*TEXT PASSAGE:*
>>>>

AP , Anteroposterior; PA , posteroanterior.

Expiration images do have occasional constructive uses. If a small pneumothorax is present, an expiration view makes the lung smaller and denser and, at the same time, makes the pneumothorax relatively larger and easier to see. Thus, if your prime interest is in identification of a small pneumothorax, order an upright expiration image. In the case of a foreign body (such as a peanut) lodged in a major bronchus, both inspiration and expiration examinations should be ordered. Either postobstructive atelectasis or a ball valve phenomenon may be seen. In the latter case, air can get in past the object during inspiration, but during expiration (as the bronchus gets smaller), air cannot get out around the object. As a result, on the expiration image, air trapping will occur in the affected lung, with a shift of the mediastinum toward the normal side.

Before hyperinflation is diagnosed on a chest x-ray, the lateral image should be examined. With hyperinflation, the diaphragms should be flattened on the lateral view. Many young adults can normally take a very deep inspiration, but on the lateral view they will not have an increased AP diameter or truly flattened hemidiaphragms. In long-standing chronic obstructive pulmonary disease (COPD), additional findings may appear, such as an increased AP diameter and an increase in the clear space between the sternum and the ascending aorta.

A typical chest x-ray is performed by using a level of energy that is a compromise for visualizing lung markings, soft tissues, and bones at the same time. Bones can be well seen by using relatively low-voltage x-rays, but then the pulmonary markings are hard to see ( Fig. 3.7 ).

Fig. 3.7

Chest Versus Rib Technique.

<<<<

*DATA TO EXAMINE:*
>>>>

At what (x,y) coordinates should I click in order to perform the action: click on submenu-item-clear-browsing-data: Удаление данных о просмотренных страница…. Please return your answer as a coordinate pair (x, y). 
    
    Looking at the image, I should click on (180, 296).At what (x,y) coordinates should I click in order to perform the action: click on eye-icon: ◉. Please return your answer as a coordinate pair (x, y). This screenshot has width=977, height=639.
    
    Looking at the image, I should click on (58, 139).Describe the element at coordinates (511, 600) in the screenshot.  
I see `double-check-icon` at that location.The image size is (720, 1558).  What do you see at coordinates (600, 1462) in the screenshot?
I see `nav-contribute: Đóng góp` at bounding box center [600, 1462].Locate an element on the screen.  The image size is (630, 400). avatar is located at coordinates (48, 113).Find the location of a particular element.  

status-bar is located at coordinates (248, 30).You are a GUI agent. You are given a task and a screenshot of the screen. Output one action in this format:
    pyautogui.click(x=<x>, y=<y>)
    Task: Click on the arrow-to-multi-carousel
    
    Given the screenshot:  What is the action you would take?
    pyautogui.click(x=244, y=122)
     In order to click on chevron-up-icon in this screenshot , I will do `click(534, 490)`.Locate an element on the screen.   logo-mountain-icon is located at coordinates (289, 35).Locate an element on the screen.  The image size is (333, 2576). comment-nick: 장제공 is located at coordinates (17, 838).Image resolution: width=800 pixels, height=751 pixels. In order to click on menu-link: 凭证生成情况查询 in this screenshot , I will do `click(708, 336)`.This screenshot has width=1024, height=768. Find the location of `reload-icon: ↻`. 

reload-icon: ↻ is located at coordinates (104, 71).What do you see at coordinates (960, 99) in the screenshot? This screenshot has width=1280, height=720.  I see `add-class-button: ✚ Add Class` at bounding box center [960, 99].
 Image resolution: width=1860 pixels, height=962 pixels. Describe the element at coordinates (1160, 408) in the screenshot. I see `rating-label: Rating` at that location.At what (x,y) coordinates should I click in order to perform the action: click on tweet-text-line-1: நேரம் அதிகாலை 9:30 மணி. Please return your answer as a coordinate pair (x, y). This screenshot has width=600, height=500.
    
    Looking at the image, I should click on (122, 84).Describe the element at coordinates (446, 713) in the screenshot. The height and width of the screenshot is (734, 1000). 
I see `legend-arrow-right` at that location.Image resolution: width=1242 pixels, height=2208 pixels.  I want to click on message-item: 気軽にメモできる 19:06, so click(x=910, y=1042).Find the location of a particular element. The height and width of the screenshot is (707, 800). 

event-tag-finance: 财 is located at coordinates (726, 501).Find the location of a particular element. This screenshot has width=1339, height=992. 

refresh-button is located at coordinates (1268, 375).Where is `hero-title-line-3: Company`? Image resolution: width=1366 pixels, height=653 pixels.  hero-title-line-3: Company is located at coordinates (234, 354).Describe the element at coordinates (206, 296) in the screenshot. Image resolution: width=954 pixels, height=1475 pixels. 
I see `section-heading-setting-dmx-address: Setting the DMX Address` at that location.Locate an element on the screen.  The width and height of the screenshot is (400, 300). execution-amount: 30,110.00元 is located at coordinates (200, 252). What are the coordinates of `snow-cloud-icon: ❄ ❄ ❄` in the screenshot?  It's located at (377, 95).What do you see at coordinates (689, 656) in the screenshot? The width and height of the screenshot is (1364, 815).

<<<<

*WHAT THIS EXERCISE ASKS:*
A. In the chest x-ray passage, what kind of image should be ordered when the main interest is identifying a small pneumothorax?
B. Continue the chest x-ray passage from the point where it stops.

*YOUR RESPONSES:*
A. An upright expiration image.

B.
(A) A normal chest x-ray is taken at a relatively high voltage, allowing you to see the heart, pulmonary vessels, and skeletal structures. (B) By lowering the voltage of the x-ray beam, the pulmonary vessels become much harder to see and the bones become easier to see.

Normal Anatomy and Variants

Normal anatomy as visualized on a chest x-ray is important to understand; major structures are shown in Fig. 3.8 . A method for examining a chest x-ray is given in Box 3.1 . The appropriate imaging studies to order in various clinical circumstances are shown in Table 3.1 . Some circumstances in which a chest x-ray is not indicated are shown in Box 3.2 .

Fig. 3.8

Normal anatomy on a female chest x-ray in the upright posteroanterior projection (A) and the lateral (B) projection.

Box 3.1

How to Look at a Chest X-Ray

  • Determine the age, sex, and history of the patient

  • Identify the projection and technique used:

    • AP, PA, lateral, portable, or standard distance

  • Identify the position of the patient:

    • Upright, supine, decubitus, lordotic

  • Look at the inspiratory effort:

    • Adequate, hypoinflated, hyperinflated

  • Identify the obvious and common abnormalities:

    • Heart size, large or normal

    • Heart shape, specific chamber enlargement

    • Upper mediastinal contours

    • Examine airway, tracheal deviation

    • Lung symmetry

      • Any mediastinal shift?

      • Hilar position

    • Lung infiltrates, masses, or nodules

    • Pulmonary vascularity

      • Increased, decreased, or normal

      • Lower greater than upper

    • Pleural effusions, blunting of costophrenic angles

    • Rib, clavicle, or spine fractures or other lesions

    • Check tube placement

  • Recheck what you thought was normal anatomy, and look at typical blind spots:

    • Behind the heart

    • Behind the hemidiaphragms

    • In the lung apices

    • Pneumothorax present?

    • Costophrenic angles

    • Chest wall

    • Lytic rib lesions

    • Shoulders

  • Look for old images, not just the last one

  • Decide what the findings are and their location

  • Give a common differential diagnosis correlated with the clinical history

AP , Anteroposterior; PA , posteroanterior.


Suggested Initial Imaging Procedures for Various Chest Problems

Clinical Problem Imaging Study
Diagnosed clinically Chest x-ray (confirmatory)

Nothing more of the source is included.